# Mighty cheap fly tail.



## captken (Feb 24, 2008)

Do you ever think about alternative uses for every day items that are usually thrown away? I do but then I am a little bit warped. I always seem to be a little past top dead center if you know what I mean.

The litle hangers used in stores have intrigued me for years but I never got around to experimenting with them until yesterday. The hangers have always reminded me of the "C tail" plastic grubs. Why, I wondered, couldn't I use the hanger for a template to cut fly tails? They are about the right size.

I chose some 1.5 mil silver mylar film for the tails. If you doubt the durability of this material, look at all the mylar streamers hanging in the wind at car lots--same stuff.

The curvature of the hanger is just right for a wiggle tail. I laid the hanger on top of a sheet of silver mylar and cut a tail using a disposable surgical scaple. A single edged razor should work ok too.

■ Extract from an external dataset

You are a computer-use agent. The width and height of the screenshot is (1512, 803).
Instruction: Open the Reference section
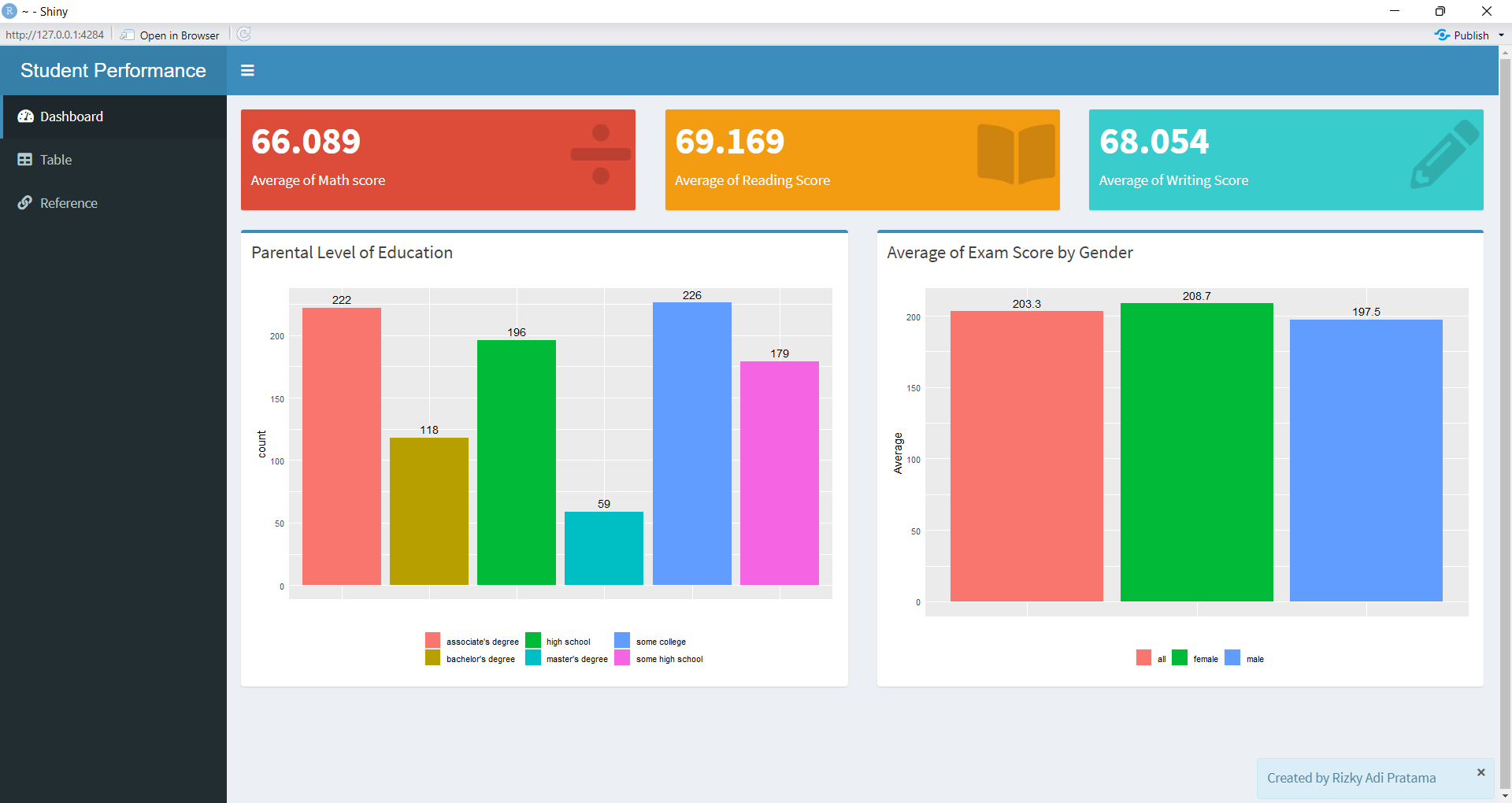click(x=68, y=202)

The tail wiggles like a snake. A ladyfish took the only fly I've tied with them so far. All I can figure is a bad knot. 

Take a look at the tail. I'll cut another and show a fly using it.

The red stuff in the background is a thin, self healing cutting board.


----------



## tmber8 (Mar 2, 2011)

Very interesting...


----------



## tat (Oct 8, 2007)

I like the way you think. I am cutting and shaping foam head from $1 flip-flops from Hobby Lobby.


----------



## nb&twil (Oct 2, 2007)

tat said:


> I like the way you think. I am cutting and shaping foam head from $1 flip-flops from Hobby Lobby.


Hobby Lobby has some of THE BEST fly tying/lure building supplies. Just have to get creative and look all over the place for anything that might work. My wife thinks it's funny, when we go there together I get more excited than she does.


----------